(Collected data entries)
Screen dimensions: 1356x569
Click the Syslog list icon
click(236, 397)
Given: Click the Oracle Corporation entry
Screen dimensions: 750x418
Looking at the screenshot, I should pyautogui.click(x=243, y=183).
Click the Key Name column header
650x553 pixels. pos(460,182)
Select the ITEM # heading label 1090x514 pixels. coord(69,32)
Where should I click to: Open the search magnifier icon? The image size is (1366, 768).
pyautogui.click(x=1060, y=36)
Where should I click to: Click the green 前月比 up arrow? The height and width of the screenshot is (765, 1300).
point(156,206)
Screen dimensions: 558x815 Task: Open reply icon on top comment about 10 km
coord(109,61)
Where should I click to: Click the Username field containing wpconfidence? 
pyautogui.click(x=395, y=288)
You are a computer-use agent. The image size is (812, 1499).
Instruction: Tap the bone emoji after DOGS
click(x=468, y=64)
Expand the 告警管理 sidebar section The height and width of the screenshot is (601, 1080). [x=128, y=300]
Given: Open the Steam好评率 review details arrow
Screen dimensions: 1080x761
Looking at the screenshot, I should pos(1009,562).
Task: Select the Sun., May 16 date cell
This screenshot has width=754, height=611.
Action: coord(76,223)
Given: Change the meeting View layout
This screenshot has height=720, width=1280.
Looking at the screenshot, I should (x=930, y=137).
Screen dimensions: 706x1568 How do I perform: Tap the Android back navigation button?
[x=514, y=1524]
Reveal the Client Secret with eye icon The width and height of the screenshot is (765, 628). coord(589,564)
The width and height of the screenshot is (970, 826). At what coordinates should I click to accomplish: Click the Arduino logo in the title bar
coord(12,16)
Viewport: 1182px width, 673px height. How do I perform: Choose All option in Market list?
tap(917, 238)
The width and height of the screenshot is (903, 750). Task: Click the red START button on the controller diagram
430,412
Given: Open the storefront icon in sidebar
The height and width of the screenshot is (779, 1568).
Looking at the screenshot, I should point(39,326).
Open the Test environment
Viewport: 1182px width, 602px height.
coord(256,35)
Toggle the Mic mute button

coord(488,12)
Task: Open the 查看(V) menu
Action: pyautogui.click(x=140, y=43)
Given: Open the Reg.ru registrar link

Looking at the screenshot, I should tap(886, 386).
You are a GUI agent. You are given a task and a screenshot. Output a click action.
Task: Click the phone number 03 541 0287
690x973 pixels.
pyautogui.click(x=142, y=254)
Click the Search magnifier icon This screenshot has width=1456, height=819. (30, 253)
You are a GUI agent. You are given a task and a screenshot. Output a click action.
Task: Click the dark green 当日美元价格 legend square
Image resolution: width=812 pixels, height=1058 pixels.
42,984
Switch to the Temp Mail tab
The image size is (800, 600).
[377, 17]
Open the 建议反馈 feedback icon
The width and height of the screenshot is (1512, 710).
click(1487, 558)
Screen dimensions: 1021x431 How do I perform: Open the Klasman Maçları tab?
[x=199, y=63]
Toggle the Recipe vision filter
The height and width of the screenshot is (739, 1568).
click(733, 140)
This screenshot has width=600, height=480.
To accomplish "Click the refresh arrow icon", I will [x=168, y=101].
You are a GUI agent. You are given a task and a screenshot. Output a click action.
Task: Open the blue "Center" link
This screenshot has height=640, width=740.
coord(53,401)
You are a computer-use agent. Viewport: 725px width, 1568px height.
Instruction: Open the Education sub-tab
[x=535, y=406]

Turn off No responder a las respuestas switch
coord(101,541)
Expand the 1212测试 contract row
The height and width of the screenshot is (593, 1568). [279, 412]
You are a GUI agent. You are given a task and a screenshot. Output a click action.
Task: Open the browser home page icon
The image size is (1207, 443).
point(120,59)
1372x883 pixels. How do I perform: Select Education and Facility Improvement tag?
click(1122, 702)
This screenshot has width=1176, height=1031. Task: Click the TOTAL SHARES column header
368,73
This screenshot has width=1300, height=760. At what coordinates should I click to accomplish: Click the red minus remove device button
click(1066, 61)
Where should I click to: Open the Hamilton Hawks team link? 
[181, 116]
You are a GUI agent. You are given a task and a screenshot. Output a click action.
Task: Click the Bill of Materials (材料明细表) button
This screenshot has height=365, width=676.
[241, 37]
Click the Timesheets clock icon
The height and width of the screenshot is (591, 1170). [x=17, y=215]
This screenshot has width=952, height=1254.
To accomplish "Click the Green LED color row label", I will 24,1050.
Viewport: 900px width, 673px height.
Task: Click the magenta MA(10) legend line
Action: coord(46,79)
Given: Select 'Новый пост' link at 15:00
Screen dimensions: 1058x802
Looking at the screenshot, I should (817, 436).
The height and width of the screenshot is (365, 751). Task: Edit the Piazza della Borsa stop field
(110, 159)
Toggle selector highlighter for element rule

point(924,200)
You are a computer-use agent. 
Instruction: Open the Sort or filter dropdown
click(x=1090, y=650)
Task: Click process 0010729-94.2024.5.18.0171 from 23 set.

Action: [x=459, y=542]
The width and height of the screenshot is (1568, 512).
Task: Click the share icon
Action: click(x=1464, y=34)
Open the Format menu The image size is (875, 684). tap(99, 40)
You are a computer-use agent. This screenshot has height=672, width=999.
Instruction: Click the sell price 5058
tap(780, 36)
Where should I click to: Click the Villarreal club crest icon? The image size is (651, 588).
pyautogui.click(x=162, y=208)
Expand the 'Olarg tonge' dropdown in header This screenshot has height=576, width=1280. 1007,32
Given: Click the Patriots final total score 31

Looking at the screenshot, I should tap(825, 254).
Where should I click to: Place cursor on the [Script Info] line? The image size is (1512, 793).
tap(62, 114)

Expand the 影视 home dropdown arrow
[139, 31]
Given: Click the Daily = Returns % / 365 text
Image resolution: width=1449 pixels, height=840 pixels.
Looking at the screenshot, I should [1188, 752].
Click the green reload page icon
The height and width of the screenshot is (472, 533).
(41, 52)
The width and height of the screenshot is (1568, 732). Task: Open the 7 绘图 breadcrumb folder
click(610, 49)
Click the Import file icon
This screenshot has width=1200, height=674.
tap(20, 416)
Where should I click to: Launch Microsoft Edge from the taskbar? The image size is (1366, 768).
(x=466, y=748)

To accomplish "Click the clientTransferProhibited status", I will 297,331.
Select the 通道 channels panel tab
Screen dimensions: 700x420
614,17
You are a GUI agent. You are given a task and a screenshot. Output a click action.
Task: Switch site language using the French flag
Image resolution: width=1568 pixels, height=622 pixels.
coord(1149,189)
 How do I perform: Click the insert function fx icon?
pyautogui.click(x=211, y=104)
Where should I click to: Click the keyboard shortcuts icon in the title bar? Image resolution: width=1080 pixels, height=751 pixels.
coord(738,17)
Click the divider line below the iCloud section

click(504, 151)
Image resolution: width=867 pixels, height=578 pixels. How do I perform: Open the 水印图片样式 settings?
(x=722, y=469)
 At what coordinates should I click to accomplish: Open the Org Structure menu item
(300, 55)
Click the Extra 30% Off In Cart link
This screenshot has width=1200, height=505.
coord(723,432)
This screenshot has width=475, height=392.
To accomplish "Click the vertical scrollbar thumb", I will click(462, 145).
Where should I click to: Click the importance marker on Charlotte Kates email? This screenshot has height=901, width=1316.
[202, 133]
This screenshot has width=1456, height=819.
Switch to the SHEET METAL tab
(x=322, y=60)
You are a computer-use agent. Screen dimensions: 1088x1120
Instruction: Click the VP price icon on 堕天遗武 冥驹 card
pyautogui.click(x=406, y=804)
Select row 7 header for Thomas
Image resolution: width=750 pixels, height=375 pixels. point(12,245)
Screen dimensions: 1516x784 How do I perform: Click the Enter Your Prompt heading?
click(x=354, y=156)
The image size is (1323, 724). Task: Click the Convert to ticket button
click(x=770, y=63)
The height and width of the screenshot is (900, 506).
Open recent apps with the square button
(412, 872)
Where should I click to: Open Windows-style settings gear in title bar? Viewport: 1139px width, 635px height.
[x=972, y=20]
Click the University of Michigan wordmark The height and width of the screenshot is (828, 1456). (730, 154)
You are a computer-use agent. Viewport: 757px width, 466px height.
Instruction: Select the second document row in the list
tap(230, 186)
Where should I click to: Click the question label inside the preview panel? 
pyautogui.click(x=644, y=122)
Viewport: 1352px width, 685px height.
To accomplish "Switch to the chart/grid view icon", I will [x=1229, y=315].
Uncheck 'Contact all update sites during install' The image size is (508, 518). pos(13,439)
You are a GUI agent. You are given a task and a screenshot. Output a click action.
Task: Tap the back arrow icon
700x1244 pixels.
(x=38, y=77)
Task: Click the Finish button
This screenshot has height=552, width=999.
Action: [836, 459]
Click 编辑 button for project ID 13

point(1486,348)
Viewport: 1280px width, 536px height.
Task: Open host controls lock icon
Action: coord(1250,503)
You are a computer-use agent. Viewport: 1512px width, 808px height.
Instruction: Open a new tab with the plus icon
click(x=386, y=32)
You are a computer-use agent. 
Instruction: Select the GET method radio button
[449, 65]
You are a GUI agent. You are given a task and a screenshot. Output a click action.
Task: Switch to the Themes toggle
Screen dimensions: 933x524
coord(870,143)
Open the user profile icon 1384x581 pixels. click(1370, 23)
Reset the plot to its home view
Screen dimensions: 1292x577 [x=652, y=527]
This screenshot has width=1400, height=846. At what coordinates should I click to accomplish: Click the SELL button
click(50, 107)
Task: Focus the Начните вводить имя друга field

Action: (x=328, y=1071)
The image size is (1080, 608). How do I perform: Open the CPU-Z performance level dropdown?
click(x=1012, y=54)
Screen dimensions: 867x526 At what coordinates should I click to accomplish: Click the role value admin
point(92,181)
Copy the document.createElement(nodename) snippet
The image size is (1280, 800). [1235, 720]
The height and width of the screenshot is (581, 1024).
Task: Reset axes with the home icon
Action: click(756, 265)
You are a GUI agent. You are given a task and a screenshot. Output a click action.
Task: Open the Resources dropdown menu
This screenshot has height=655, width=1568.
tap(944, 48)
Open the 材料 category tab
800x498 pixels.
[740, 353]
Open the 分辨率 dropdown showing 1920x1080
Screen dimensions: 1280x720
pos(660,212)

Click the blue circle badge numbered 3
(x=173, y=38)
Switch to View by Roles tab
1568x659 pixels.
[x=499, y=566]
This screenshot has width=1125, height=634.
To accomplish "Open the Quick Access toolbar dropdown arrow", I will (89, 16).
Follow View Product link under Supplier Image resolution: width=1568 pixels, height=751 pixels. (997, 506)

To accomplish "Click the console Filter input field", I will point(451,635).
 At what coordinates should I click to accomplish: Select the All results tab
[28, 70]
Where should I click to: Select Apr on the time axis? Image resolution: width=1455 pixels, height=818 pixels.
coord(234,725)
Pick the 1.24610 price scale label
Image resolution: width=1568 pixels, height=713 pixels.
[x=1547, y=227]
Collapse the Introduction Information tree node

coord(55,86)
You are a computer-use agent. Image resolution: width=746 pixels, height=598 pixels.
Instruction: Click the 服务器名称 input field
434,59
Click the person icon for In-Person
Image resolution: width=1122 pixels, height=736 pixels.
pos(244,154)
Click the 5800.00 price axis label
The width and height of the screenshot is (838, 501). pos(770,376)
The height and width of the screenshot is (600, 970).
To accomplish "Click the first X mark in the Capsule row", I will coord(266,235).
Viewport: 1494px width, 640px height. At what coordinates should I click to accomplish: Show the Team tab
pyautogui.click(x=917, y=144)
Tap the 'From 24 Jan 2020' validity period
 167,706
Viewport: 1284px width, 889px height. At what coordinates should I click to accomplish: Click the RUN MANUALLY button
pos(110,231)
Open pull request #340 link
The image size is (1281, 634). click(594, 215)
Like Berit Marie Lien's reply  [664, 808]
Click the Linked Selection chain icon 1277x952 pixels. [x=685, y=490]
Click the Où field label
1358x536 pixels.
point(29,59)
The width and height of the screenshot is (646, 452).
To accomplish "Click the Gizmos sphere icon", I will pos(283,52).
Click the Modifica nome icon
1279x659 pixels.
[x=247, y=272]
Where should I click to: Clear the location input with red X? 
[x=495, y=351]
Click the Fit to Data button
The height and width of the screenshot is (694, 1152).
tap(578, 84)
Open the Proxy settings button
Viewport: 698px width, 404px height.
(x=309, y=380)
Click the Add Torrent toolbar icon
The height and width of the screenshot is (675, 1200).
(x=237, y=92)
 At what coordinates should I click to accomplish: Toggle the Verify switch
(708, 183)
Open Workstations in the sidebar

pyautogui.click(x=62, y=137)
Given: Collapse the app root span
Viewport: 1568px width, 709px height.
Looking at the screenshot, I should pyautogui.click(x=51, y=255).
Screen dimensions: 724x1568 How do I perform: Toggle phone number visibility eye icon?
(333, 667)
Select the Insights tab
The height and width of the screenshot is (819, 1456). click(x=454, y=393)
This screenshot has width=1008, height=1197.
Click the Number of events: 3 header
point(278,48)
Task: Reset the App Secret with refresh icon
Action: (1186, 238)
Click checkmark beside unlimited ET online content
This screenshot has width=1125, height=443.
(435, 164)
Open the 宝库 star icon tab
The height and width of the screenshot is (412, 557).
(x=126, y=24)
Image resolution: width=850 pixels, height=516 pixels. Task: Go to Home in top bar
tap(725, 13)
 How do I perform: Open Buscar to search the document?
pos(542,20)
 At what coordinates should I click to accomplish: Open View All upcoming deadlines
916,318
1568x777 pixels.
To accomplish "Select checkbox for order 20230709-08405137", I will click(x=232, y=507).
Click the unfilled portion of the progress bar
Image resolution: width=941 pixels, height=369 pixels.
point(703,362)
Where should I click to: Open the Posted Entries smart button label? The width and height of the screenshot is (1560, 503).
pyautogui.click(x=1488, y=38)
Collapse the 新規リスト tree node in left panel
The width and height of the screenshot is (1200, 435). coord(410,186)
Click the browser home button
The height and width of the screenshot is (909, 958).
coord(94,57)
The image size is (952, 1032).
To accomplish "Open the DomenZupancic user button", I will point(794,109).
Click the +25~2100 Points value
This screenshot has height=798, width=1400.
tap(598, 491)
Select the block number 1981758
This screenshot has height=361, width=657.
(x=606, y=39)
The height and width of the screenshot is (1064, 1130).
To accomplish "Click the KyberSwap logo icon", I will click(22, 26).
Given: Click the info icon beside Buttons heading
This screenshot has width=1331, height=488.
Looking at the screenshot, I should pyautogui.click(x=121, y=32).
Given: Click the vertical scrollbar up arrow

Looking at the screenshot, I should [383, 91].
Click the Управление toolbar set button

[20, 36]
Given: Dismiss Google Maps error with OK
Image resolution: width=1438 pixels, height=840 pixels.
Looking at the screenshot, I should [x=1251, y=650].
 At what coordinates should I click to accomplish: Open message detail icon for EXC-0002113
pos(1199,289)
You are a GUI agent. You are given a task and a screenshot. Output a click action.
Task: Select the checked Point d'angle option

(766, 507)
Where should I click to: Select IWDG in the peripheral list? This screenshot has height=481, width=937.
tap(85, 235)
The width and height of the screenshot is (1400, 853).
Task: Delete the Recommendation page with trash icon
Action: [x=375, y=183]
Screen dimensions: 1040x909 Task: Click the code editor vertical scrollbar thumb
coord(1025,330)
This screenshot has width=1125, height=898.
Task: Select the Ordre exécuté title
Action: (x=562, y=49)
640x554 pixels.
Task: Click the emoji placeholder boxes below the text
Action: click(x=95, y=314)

What you will do: Using only the entries above, output the line with "This screenshot has width=1176, height=1031.", the line with "Given: Click the Daily = Returns % / 365 text", and all lines between them, exactly as they stand.

Expected answer:
This screenshot has width=1176, height=1031. Task: Click the TOTAL SHARES column header
368,73
This screenshot has width=1300, height=760. At what coordinates should I click to accomplish: Click the red minus remove device button
click(1066, 61)
Where should I click to: Open the Hamilton Hawks team link? 
[181, 116]
You are a GUI agent. You are given a task and a screenshot. Output a click action.
Task: Click the Bill of Materials (材料明细表) button
This screenshot has height=365, width=676.
[241, 37]
Click the Timesheets clock icon
The height and width of the screenshot is (591, 1170). [x=17, y=215]
This screenshot has width=952, height=1254.
To accomplish "Click the Green LED color row label", I will 24,1050.
Viewport: 900px width, 673px height.
Task: Click the magenta MA(10) legend line
Action: coord(46,79)
Given: Select 'Новый пост' link at 15:00
Screen dimensions: 1058x802
Looking at the screenshot, I should (817, 436).
The height and width of the screenshot is (365, 751). Task: Edit the Piazza della Borsa stop field
(110, 159)
Toggle selector highlighter for element rule

point(924,200)
You are a computer-use agent. 
Instruction: Open the Sort or filter dropdown
click(x=1090, y=650)
Task: Click process 0010729-94.2024.5.18.0171 from 23 set.

Action: [x=459, y=542]
The width and height of the screenshot is (1568, 512).
Task: Click the share icon
Action: click(x=1464, y=34)
Open the Format menu The image size is (875, 684). tap(99, 40)
You are a computer-use agent. This screenshot has height=672, width=999.
Instruction: Click the sell price 5058
tap(780, 36)
Where should I click to: Click the Villarreal club crest icon? The image size is (651, 588).
pyautogui.click(x=162, y=208)
Expand the 'Olarg tonge' dropdown in header This screenshot has height=576, width=1280. 1007,32
Given: Click the Patriots final total score 31

Looking at the screenshot, I should tap(825, 254).
Where should I click to: Place cursor on the [Script Info] line? The image size is (1512, 793).
tap(62, 114)

Expand the 影视 home dropdown arrow
[139, 31]
Given: Click the Daily = Returns % / 365 text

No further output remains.